*Exercise directions*:
Return the records exactly as they appear below, omitting the pictures.
Start of Records shown
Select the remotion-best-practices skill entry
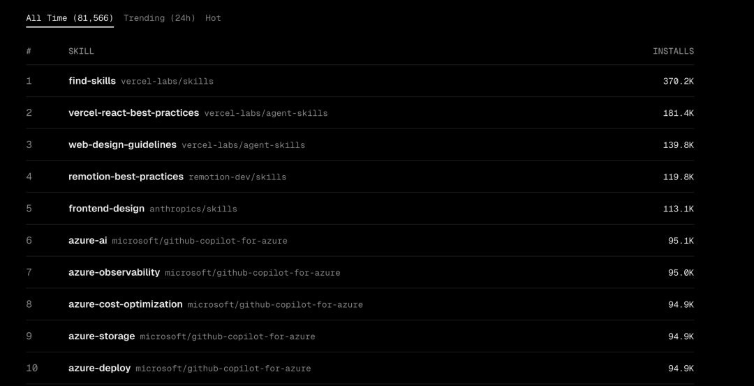 click(126, 177)
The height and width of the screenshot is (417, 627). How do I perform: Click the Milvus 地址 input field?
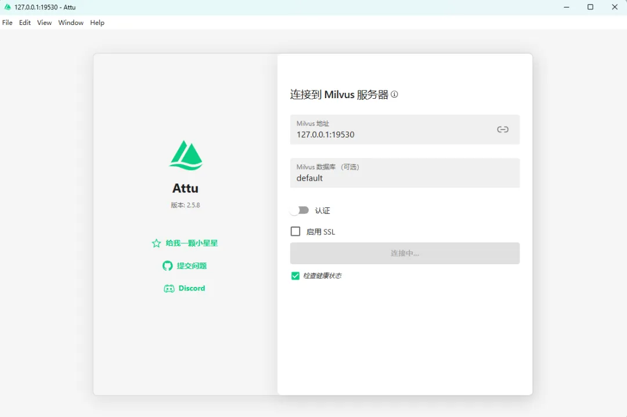pyautogui.click(x=389, y=134)
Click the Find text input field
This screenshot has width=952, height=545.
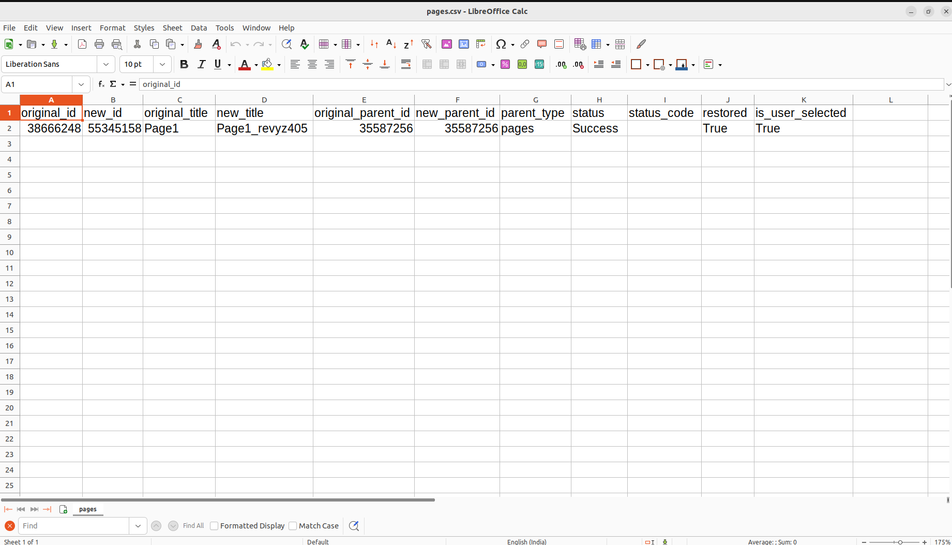pos(73,526)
End of Records shown
*The answer*:
Select the remotion-best-practices skill entry
 click(126, 177)
The height and width of the screenshot is (417, 627). How do I perform: Click the Milvus 地址 input field?
pyautogui.click(x=389, y=134)
Click the Find text input field
This screenshot has width=952, height=545.
pos(73,526)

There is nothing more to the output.